With an overwhelming amount of instrumentalists, including the 73-piece Texas Medical Center Orchestra (many of whom are medical professionals, representing those on the front lines), Los Angeles orchestral session players, the Spirit of David Gospel Singers, a Los Angeles–based choir, Farber on piano and Stern on guitar, Tony Levin on bass and Tal Bergman on drums, as well as 19 featured singers, including such stars as Renée Fleming (U.S.), Soprano Sumi Jo (South Korea), The Voice’s Chris Mann (U.S.), Tina Arena (Australia), Mario Frangoulis (Greece), Federico Paciotti (Italy), Russell Watson, and nine-year-old show-stealer Eden Kontesz-Farber (Sharon’s daughter)—well, a bit of distortion was inevitable.

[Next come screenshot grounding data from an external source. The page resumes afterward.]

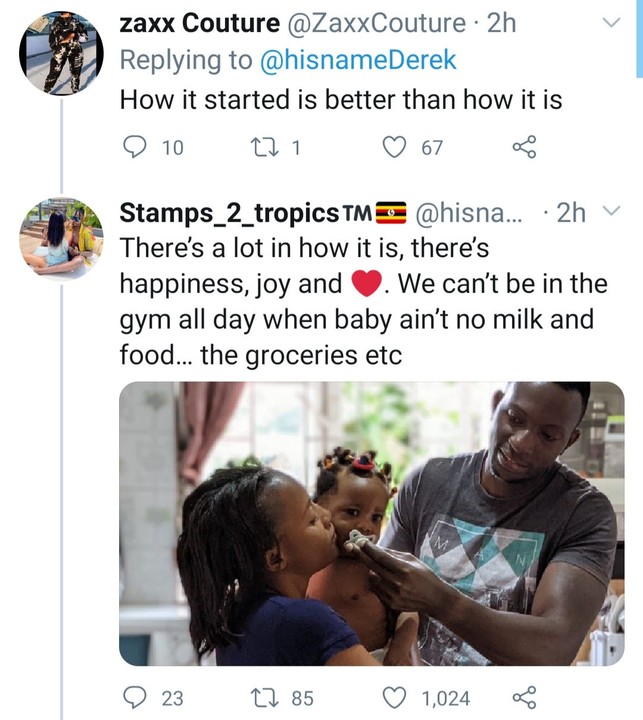Expand more options on Stamps_2_tropics tweet
Viewport: 643px width, 720px height.
pos(614,212)
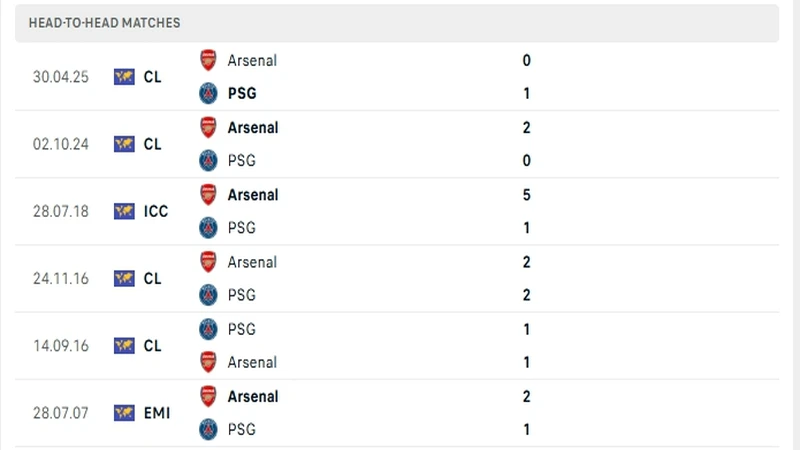The height and width of the screenshot is (450, 800).
Task: Click Arsenal crest in 02.10.24 match
Action: click(208, 127)
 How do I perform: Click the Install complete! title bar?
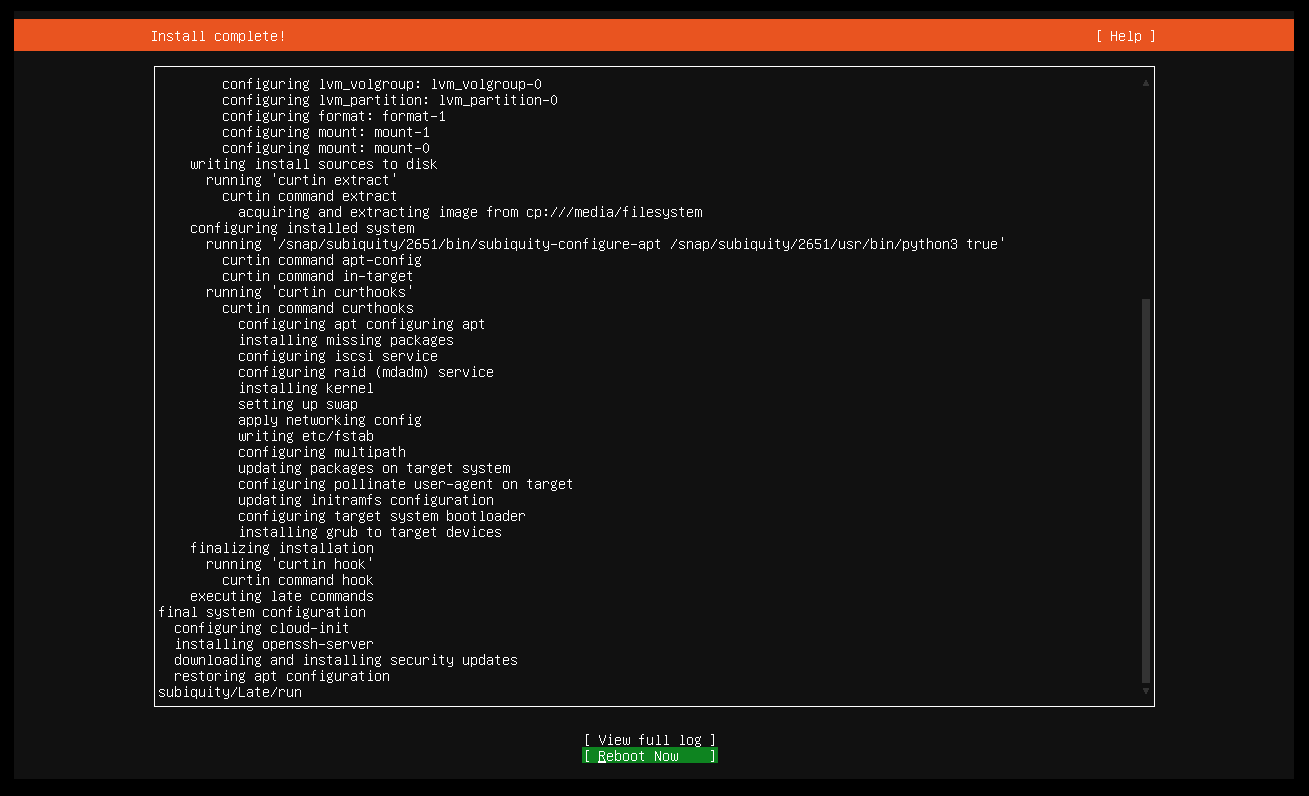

Stern says his clarion moment came about two weeks into the project when he realized that using lowpass filtering on all of the cell phone recordings and setting the filters anywhere from 3 to 7 kiloHertz, depending on the track, was a game changer. For the filtering Stern used the Waves V-EQ4.
“It was a night and day moment for me,” Stern says. “With so many elements at the end of the song all going at once, it sounded like a haze of distortion. The upper midrange and highs on cell phone recordings are so very harsh, and with so many tracks, were adding up unbearably. When I applied the filters, that was the moment I thought, ‘This is going to be okay,’ It was a formidable undertaking.”
Just the Music, Please
The project took about two months from beginning to end, especially for Farber, who wrote the arrangement, then re-arranged it, then brought all the musicians together and worked on the lead vocals while producing the project with Miron and Warren. The song debuted on the UN’s YouTube Channel May 22, 2020. The first Digital Performer file was delivered to Stern April 15 and mixing in Pro Tools was completed May 9, 2020. Stern completed the mix in just under a month as elements came in over a few weeks and were conformed to the phrasing and tuning.
On another note, Stern was not provided the video until they were close to the end of the project.
“As a mixer, you think of things musically first,” Stern says. “I’m a musician first. So when the picture came, some of the singers weren’t loud enough for their moment, so that required an adjustment both technically and emotionally, as I was so close to the mix at that point. But after I saw it to the final picture, it made perfect sense”
Farber came to his studio—maintaining social distance and both wearing masks—and they worked collaboratively to make the final adjustments. Then, Stern says, he handed it off to Patricia Sullivan at Bernie Grundman Mastering in Hollywood, CA and she did a “beautiful job” mastering it.
All worked on a voluntary basis, which so far has raised ($6 million) millions for organizations working in pandemic relief.
Stern asserts that everyone’s hard work paid off: “I do believe the end result sounds like they’re all playing in the same room at the same time. So many people wanted this to be beautiful and great. I was thrilled to play guitar on it, as well as engineer it, and particularly play on it with (bassist) Tony Levin in my headphones was a thrill. It makes me deeply appreciative of the talent pool and the willingness of creatives to give.”
Farber says she felt goosebumps watching it for the first time in its final form with her family. “It was so beautiful.”
Warren sums up the complexity of such an undertaking with cell phones during a quarantine with a profound statement: “You can’t stop music.”